[Stored items from a collection]
####
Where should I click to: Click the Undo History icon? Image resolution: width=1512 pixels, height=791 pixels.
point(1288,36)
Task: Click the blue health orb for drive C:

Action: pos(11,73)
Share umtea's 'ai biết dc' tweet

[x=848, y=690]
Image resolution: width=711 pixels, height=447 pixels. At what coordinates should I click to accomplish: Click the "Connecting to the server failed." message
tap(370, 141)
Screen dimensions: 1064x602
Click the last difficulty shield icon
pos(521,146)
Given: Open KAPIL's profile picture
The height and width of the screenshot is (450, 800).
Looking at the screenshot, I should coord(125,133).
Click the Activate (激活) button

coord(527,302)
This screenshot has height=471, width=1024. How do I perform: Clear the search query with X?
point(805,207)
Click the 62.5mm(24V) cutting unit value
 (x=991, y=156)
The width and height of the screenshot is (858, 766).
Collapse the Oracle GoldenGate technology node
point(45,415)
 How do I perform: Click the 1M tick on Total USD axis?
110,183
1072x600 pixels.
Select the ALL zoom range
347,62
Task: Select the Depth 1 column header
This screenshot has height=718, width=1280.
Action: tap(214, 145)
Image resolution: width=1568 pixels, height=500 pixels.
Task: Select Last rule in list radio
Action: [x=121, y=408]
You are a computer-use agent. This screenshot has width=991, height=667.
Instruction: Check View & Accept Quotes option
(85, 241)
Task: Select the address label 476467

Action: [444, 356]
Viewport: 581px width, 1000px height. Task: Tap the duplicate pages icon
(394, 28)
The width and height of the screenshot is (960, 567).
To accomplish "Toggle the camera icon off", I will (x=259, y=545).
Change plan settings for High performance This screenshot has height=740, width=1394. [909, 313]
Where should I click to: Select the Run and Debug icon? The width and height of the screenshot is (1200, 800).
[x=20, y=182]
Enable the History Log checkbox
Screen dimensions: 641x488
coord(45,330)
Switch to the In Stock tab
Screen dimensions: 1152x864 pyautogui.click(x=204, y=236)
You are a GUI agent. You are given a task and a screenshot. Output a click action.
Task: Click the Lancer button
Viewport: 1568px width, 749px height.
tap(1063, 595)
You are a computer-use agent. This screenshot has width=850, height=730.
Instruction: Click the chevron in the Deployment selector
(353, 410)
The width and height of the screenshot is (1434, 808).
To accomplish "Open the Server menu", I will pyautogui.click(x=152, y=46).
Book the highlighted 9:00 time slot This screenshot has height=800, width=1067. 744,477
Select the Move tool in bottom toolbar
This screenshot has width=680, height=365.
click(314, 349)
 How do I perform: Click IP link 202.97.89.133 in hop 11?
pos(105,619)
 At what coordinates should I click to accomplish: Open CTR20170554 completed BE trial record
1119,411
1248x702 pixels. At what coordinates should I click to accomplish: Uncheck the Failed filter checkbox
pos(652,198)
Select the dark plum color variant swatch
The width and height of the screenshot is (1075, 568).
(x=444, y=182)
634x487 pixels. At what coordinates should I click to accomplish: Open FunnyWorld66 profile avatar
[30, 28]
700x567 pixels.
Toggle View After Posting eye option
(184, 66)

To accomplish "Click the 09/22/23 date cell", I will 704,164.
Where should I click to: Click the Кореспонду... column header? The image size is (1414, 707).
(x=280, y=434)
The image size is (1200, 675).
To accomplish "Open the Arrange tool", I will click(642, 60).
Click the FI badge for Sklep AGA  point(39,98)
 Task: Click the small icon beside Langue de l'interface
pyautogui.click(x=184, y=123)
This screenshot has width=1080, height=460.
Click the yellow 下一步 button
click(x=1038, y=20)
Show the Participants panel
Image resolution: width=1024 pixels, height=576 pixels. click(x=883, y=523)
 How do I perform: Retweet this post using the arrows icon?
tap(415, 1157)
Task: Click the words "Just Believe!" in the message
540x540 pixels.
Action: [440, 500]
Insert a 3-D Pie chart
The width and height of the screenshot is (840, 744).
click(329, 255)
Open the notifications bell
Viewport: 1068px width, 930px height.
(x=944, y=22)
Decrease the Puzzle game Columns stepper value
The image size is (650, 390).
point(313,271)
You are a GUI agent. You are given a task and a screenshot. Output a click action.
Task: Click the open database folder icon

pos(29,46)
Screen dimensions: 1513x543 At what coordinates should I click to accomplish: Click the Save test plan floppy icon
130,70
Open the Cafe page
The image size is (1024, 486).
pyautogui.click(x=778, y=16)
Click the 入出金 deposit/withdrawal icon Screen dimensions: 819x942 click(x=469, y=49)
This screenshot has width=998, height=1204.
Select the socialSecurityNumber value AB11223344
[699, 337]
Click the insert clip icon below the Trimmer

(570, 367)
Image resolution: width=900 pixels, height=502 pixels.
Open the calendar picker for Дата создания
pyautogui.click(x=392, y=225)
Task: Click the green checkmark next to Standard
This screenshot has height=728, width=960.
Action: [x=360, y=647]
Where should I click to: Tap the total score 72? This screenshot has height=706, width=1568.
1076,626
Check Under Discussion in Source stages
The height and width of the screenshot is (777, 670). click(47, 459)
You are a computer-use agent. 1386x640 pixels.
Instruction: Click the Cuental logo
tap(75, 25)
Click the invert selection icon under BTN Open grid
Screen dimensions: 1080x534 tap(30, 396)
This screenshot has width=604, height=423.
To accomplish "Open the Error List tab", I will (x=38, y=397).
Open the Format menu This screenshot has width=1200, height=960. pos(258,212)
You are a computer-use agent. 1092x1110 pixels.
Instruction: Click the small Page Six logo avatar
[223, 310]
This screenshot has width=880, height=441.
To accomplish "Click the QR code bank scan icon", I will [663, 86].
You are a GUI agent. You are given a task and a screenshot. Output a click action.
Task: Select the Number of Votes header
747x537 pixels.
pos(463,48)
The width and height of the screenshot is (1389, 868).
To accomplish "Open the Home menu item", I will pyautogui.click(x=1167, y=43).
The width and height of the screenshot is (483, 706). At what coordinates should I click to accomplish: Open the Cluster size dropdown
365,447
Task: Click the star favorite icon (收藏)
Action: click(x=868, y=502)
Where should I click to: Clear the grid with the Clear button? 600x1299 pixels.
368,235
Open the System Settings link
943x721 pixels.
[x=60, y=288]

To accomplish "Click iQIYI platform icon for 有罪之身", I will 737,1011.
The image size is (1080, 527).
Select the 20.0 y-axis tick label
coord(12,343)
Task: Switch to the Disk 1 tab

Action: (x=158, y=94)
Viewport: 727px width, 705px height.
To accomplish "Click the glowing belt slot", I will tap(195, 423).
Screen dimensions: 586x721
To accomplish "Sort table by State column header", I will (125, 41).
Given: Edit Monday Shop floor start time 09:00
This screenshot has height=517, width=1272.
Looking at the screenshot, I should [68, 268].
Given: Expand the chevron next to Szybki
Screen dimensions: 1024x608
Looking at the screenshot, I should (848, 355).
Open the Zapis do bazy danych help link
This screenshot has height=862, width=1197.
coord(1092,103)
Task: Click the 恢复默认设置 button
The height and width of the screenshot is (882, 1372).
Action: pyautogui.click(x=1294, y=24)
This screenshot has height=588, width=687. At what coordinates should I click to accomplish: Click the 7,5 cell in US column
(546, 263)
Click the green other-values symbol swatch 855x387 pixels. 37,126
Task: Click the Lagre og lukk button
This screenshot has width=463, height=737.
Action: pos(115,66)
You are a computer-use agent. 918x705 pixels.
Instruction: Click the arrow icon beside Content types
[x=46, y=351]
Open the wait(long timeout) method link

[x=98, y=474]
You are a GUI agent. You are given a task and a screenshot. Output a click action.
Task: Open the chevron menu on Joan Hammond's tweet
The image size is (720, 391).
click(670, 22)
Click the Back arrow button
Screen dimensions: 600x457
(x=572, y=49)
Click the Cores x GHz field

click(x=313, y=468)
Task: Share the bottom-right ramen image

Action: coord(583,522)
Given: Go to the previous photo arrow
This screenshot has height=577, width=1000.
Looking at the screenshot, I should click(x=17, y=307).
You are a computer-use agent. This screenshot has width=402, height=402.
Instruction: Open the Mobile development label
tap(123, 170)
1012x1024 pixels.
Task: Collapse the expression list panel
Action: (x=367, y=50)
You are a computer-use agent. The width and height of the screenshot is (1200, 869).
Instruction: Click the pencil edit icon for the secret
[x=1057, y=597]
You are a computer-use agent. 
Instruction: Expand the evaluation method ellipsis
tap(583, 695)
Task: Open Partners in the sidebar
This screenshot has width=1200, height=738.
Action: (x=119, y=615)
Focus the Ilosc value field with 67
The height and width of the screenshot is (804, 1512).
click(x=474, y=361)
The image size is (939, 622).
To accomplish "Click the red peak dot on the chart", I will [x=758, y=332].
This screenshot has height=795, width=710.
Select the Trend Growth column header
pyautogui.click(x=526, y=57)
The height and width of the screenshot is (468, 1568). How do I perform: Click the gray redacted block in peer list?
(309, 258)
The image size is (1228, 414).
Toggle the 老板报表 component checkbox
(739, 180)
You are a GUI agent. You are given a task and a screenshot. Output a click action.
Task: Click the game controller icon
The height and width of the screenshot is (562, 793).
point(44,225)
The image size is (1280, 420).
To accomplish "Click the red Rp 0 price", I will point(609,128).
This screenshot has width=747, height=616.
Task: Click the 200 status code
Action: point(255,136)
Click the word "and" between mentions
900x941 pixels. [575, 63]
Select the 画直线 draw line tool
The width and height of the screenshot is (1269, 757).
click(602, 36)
####
● **Aim of the task**
Of the entries listed above, reproduce only the lines starting at the line containing "The image size is (1200, 675)." and ending at the line containing "Open the notifications bell". Include both, exactly as they stand.

● **Answer section**
The image size is (1200, 675).
To accomplish "Open the Arrange tool", I will click(642, 60).
Click the FI badge for Sklep AGA  point(39,98)
 Task: Click the small icon beside Langue de l'interface
pyautogui.click(x=184, y=123)
This screenshot has width=1080, height=460.
Click the yellow 下一步 button
click(x=1038, y=20)
Show the Participants panel
Image resolution: width=1024 pixels, height=576 pixels. click(x=883, y=523)
 How do I perform: Retweet this post using the arrows icon?
tap(415, 1157)
Task: Click the words "Just Believe!" in the message
540x540 pixels.
Action: [440, 500]
Insert a 3-D Pie chart
The width and height of the screenshot is (840, 744).
click(329, 255)
Open the notifications bell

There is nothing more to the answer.